Nel suo palmarès figurano anche numerosi titoli italiani: Berruti conquistò sei campionati nazionali nei 100 metri e otto nei 200, oltre al titolo nella 4x100. Nel corso della carriera stabilì inoltre numerosi primati italiani nelle diverse specialità della velocità. La sua storia sportiva fu accompagnata dagli studi. Berruti si laureò infatti in chimica industriale all'Università di Torino, mantenendo una dimensione personale e professionale parallela all'attività agonistica. Dopo il ritiro dalla pista, avvenuto nel 1969, rimase comunque profondamente legato al mondo dello sport e dell'Olimpismo.


L'“angelo” della velocità


Berruti è stato spesso ricordato per una caratteristica che andava oltre i risultati cronometrici: il modo di correre. La leggerezza della falcata, la compostezza e l'apparente facilità con cui esprimeva la velocità gli valsero l'appellativo di “angelo”. Una definizione che ben rappresentava un atleta capace di unire tecnica, eleganza e rendimento ai massimi livelli.

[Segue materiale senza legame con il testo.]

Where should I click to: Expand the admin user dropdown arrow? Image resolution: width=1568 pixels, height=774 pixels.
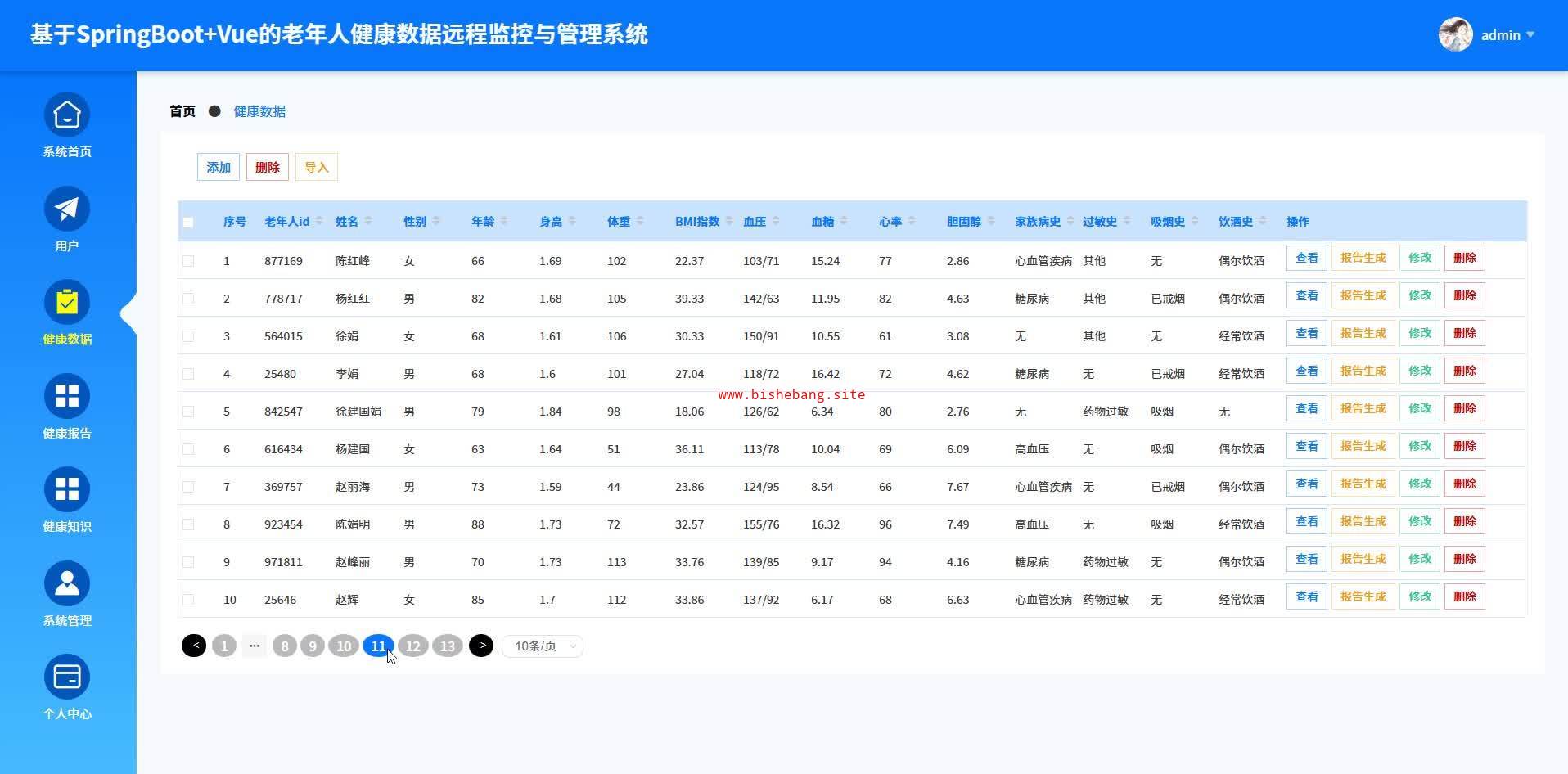(x=1530, y=35)
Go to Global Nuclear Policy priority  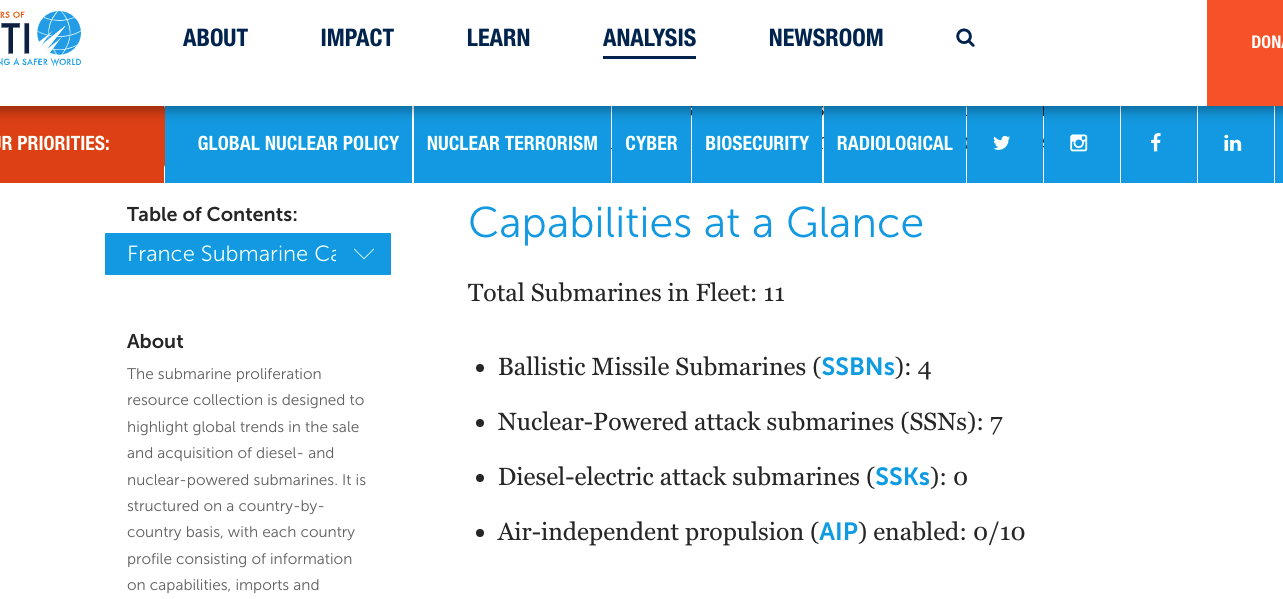(298, 143)
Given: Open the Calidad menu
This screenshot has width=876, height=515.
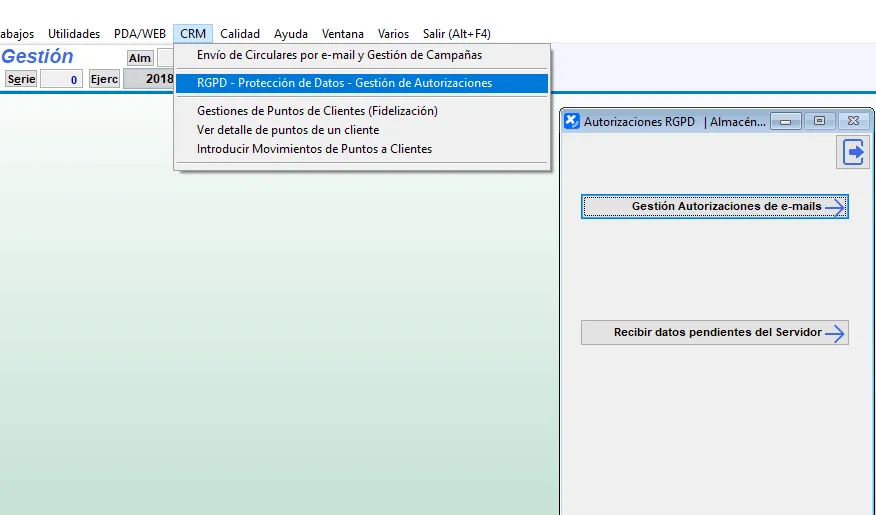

La stessa FIDAL, nel raccontare la sua carriera, ha ricordato come il suo ingresso nell'atletica fosse avvenuto al liceo Cavour di Torino, nel 1955. In pochi anni Berruti passò dalle competizioni studentesche al titolo olimpico, costruendo una delle parabole più significative nella storia dello sprint italiano.


Un simbolo di Roma 1960


La vittoria di Berruti rimane una delle immagini fondanti dell'atletica italiana. I Giochi di Roma rappresentarono infatti un momento di svolta per lo sport azzurro e la finale dei 200 metri ne divenne una delle fotografie più celebri. Non fu soltanto una medaglia d'oro. Fu la dimostrazione che un atleta europeo poteva imporsi nella specialità allora dominata dagli sprinter statunitensi. Berruti lo fece davanti al pubblico di casa, stabilendo per due volte nella stessa giornata il record mondiale con il tempo manuale di 20"5.


La sua figura rimase poi legata all'Olimpismo italiano anche molti anni dopo il ritiro. Nel 2006 fu tra gli otto italiani incaricati di portare la bandiera olimpica durante la cerimonia di chiusura dei Giochi Invernali di Torino, nella sua città.


L'eredità di Livio Berruti


La morte di Livio Berruti chiude un capitolo della storia dell'atletica italiana. Il suo nome rimane però legato a un'impresa che ha attraversato generazioni: quei 20"5 del 3 settembre 1960, corsi due volte nello spazio di poche ore, e soprattutto quella falcata che lo portò all'oro olimpico. Berruti non fu soltanto il campione di una giornata. Fu uno degli atleti che contribuirono a costruire l'immaginario della velocità italiana e a dimostrare che anche l'atletica azzurra poteva salire sul gradino più alto del podio olimpico nelle specialità simbolo dello sprint.

A 66 anni da quella sera di Roma, la sua corsa continua a rappresentare una delle pagine più luminose della storia dell'atletica italiana.